TASK TO CARRY OUT: Format the lines below as a JSON list of strings, one string per line, leaving out blank lines. Begin at the first line and stop after the line that contains "Cookie Settings [button] (1091, 2535)".

[Stored dataset items]
____

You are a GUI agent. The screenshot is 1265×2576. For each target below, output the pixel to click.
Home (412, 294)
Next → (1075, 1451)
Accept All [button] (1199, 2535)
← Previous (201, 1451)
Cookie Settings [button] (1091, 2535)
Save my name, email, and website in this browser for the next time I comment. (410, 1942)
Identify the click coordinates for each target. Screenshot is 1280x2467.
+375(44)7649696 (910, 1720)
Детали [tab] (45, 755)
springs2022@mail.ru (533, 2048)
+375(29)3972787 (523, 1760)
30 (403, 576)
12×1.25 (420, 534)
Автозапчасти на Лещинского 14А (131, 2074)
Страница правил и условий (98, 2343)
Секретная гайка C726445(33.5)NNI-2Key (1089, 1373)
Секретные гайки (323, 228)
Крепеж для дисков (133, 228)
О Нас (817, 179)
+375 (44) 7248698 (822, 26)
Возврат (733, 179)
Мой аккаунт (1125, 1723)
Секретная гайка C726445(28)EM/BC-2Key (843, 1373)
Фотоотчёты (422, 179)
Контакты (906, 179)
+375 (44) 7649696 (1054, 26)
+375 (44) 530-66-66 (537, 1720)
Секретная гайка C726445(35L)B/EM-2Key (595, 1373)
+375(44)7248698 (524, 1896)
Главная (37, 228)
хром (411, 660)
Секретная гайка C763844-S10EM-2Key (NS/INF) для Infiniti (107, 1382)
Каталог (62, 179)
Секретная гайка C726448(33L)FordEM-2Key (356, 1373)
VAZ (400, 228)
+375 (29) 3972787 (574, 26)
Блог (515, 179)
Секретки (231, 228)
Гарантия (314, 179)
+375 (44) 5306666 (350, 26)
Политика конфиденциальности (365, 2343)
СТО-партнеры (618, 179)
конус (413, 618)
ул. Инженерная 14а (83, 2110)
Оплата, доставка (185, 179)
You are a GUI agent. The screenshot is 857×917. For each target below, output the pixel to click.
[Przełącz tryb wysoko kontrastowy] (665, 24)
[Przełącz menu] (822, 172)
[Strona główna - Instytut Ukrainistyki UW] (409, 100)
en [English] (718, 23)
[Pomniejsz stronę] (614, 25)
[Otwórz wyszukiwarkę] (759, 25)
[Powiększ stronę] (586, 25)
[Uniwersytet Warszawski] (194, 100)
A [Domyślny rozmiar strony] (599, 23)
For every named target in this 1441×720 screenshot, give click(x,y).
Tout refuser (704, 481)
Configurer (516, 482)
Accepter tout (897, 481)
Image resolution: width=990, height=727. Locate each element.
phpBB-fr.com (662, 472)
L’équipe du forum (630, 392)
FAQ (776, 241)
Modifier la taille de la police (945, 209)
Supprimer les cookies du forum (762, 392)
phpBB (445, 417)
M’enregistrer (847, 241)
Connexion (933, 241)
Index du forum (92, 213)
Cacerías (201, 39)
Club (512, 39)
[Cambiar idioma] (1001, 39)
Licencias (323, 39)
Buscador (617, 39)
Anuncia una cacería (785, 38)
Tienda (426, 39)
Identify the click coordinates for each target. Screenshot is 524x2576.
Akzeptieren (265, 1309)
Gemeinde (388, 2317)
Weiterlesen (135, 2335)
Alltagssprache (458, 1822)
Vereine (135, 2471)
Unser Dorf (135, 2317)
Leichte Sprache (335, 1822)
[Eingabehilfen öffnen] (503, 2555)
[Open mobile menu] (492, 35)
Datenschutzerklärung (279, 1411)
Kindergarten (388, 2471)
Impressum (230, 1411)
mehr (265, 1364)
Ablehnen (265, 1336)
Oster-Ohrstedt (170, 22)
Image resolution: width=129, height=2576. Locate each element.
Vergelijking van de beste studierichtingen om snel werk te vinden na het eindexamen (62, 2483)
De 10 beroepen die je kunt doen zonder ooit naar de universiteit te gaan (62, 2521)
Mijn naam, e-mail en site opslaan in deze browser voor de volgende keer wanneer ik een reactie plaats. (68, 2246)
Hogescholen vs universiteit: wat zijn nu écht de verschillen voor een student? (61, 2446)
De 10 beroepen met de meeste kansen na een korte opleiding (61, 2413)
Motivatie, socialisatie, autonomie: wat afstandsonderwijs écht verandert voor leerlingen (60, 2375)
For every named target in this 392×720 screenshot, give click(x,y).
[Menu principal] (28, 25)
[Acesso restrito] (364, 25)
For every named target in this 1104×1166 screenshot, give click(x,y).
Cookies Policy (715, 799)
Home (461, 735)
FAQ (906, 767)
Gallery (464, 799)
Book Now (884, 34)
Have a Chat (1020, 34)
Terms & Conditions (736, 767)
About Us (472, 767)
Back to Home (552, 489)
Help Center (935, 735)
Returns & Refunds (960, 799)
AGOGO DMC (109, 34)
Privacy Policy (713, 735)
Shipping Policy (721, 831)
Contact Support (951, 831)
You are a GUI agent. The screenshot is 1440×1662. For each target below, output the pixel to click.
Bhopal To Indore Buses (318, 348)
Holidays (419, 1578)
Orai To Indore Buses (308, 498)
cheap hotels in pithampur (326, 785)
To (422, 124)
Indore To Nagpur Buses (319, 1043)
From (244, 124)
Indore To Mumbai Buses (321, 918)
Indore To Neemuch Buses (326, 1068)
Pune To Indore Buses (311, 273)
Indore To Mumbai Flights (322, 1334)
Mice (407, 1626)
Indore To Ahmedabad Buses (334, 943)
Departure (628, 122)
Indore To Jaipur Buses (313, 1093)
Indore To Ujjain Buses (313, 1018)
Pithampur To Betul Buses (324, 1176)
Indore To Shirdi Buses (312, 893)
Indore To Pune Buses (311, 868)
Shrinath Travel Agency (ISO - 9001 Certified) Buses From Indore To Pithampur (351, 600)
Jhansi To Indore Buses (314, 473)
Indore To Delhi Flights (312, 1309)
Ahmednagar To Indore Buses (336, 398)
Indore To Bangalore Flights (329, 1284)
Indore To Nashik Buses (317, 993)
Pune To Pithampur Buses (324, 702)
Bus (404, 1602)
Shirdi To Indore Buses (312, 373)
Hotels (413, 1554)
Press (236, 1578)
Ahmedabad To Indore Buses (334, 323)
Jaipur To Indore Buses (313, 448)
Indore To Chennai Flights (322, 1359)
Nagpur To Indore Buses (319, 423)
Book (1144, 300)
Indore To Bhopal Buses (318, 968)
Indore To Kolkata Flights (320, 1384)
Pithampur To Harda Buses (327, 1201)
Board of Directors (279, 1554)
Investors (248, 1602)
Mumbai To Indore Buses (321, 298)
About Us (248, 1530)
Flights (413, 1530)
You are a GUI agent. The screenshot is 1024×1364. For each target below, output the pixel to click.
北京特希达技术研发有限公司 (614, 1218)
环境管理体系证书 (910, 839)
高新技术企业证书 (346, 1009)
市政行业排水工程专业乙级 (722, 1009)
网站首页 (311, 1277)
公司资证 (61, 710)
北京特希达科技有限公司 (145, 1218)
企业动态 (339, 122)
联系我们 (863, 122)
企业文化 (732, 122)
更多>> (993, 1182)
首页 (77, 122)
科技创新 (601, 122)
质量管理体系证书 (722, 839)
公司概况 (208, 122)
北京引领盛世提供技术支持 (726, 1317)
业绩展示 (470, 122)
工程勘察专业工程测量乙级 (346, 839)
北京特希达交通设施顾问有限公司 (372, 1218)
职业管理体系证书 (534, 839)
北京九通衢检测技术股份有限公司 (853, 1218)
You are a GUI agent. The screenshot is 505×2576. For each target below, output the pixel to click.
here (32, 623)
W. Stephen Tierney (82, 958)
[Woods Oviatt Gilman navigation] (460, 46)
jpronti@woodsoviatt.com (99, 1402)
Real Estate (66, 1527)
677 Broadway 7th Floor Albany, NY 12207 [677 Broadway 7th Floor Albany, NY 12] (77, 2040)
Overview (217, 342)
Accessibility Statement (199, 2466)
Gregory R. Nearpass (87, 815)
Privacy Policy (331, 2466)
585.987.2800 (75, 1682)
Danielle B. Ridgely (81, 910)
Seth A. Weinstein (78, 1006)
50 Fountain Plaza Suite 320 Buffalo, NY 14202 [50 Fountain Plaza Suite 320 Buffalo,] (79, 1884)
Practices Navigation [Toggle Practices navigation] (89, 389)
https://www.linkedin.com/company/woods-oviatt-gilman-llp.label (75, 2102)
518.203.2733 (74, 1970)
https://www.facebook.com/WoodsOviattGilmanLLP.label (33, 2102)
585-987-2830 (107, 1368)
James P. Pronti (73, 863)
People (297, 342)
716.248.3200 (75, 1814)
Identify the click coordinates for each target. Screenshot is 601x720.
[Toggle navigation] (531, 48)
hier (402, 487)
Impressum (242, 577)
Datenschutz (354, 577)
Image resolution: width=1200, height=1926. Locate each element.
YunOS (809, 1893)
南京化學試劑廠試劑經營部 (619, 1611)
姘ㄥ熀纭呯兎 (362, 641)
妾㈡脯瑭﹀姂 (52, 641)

____

OUTPUT FOR THIS TASK:
[
  "You are a GUI agent. The screenshot is 1265×2576. For each target below, output the pixel to click.",
  "Home (412, 294)",
  "Next → (1075, 1451)",
  "Accept All [button] (1199, 2535)",
  "← Previous (201, 1451)",
  "Cookie Settings [button] (1091, 2535)"
]